Plans for Capital include dropping the notorious three-year-old "no more than two ads in a row" strategy so that it will now run up to nine minutes of advertising an hour. In another boost for Capital, GCap also revealed it will stream its stations live to Apple's iPhones and iPod Touch music players.
Global was last week ordered by the Takeover Panel to "put up or shut up" over making another offer for the station.
Global's pursuit of GCap has had more twists than a Shakespearean drama, especially when you add in the fact that Richard Park, an executive director on Global's main board, is Jackson's father. Hazlitt's hiring of Jackson last year marked a return to the company at which he had made his name. He was Virgin's programme director, and was appointed its chief executive in 2005, following Hazlitt's departure from Virgin to join GCap.
He previously worked at Capital, before its merger with GWR to form GCap, in a number of roles, including regional programme director. He says his decision to return to Capital was a difficult one. "Things were just changing (at Virgin) with the planned flotation and everything that's happened. It was more of a gut instinct. Ultimately, the challenge of coming here excited me more." For Capital, change is nothing new.
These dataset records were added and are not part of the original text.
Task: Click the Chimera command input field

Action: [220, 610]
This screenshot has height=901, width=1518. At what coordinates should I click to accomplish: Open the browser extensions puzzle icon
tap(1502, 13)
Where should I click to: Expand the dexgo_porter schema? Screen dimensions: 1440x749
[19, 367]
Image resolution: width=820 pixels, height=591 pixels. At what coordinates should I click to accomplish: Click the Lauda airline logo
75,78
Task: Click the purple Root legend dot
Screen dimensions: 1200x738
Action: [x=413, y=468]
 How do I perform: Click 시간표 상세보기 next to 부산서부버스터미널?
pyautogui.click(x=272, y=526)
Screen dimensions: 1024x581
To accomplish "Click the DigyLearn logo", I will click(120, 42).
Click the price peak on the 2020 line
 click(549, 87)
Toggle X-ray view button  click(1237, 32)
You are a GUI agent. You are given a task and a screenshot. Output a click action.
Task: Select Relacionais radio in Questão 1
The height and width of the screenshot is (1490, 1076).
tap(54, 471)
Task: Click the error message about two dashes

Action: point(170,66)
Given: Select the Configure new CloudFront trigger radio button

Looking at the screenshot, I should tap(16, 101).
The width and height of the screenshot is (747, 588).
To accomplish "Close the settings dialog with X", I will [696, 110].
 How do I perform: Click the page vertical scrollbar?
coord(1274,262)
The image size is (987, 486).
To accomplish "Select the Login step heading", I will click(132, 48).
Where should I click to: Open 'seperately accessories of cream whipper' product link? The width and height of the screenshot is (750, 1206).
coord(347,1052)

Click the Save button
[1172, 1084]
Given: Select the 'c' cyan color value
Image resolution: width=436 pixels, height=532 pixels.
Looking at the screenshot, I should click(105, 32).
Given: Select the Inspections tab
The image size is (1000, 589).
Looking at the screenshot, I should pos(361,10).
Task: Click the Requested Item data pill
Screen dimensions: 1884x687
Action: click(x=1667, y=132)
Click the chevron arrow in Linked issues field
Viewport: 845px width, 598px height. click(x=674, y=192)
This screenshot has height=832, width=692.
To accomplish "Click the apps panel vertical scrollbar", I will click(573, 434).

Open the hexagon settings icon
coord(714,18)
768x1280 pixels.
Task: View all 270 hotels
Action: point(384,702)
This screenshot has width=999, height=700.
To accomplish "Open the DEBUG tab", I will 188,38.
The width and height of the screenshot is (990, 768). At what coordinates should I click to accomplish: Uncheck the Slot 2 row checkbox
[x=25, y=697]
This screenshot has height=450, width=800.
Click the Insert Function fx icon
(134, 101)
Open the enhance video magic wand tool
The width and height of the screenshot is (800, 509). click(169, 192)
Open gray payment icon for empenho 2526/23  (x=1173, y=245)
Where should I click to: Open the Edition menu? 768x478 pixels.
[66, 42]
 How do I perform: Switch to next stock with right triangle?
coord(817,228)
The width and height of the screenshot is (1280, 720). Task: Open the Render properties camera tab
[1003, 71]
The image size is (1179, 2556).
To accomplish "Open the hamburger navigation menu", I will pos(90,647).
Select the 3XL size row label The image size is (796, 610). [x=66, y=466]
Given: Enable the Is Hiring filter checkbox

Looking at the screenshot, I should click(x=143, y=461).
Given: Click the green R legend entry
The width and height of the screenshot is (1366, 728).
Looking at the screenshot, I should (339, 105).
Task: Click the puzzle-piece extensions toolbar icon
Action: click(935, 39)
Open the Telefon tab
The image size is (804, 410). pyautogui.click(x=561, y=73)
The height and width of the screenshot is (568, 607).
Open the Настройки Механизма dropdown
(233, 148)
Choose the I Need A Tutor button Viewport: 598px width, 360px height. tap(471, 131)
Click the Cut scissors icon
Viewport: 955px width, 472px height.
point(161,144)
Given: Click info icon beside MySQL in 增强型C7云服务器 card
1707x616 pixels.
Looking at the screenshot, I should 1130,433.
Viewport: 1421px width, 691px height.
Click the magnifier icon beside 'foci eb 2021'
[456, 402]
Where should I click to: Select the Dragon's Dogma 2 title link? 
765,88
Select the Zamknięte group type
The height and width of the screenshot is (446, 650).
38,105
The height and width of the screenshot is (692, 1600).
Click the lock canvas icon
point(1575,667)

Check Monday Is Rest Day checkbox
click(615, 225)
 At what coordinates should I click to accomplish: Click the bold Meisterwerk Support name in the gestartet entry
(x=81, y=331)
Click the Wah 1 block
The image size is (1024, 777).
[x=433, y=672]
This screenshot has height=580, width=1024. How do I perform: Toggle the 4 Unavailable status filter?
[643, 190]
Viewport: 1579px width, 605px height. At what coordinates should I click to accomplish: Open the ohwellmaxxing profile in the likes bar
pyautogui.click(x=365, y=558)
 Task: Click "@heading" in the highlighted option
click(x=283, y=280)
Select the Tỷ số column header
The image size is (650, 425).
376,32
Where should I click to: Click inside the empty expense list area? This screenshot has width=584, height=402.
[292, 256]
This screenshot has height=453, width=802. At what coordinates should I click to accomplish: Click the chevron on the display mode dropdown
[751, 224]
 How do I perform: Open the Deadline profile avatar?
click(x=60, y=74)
It has lurched from one relaunch to another under a number of managing directors. And Capital's frequent rebranding seemed to confuse listeners as to what the station was trying to be. Its £3 million TV ad campaign last year, depicting hidden messages in London cityscapes, only added to this confusion. Jackson is now focused on reconnecting the station with Londoners.
"Apart from the posters around for Johnny and Denise's show now, there's not a multimillion-pound campaign being thrust in front of you," he says. "There's just no point in us spending millions of pounds and putting another TV ad out. We just can't sit here in our ivory tower and slap an ad on the TV and expect everything to be OK. We've actually got to get out there and get our hands dirty and get across London and do some activity; and then we can start supporting it."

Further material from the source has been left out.